Try it = Leaving out all pictures, repeat exactly the lines from the one that holds "This screenshot has height=566, width=437." to the last line of the entries below.

Data extracted from a collection =
================

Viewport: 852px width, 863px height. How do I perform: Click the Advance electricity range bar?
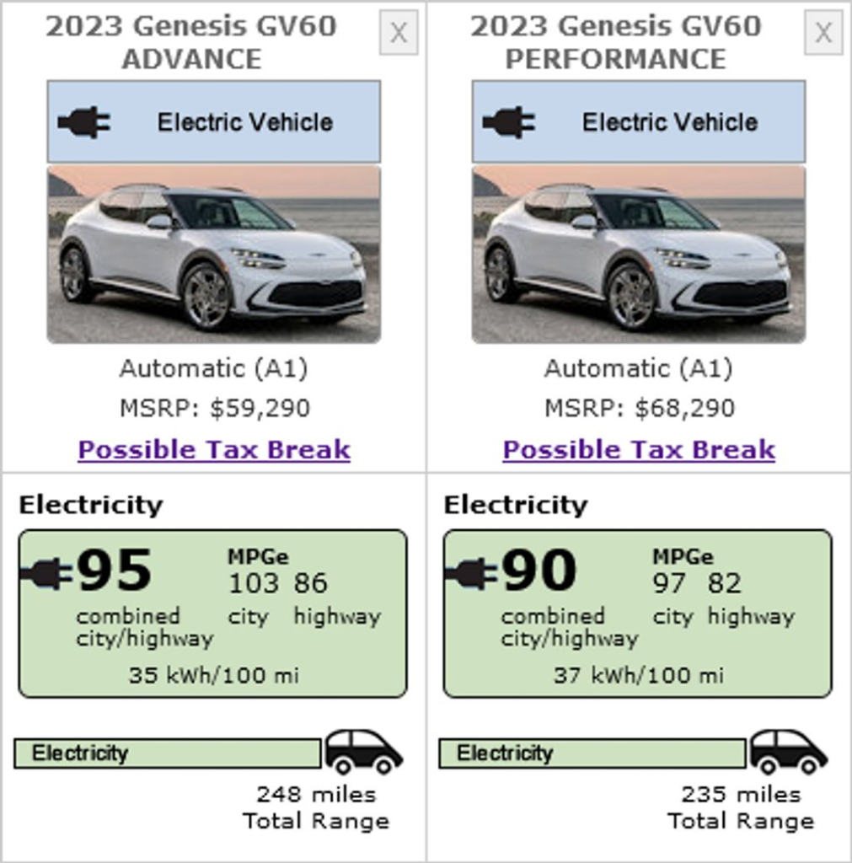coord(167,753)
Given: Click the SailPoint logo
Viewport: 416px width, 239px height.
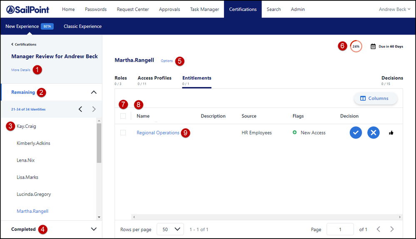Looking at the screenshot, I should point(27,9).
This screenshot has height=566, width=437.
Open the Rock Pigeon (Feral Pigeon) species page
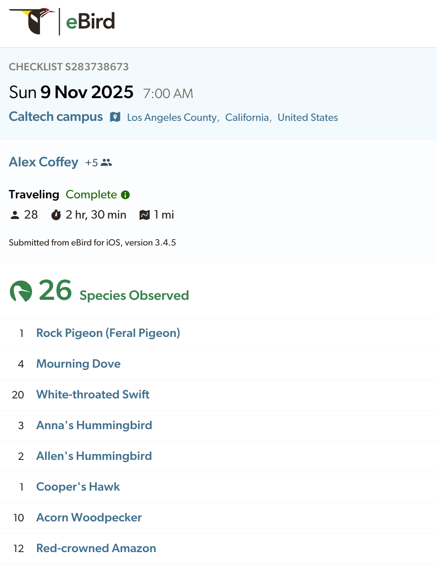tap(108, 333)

================

Result =
This screenshot has height=566, width=437.
Open the Rock Pigeon (Feral Pigeon) species page
tap(108, 333)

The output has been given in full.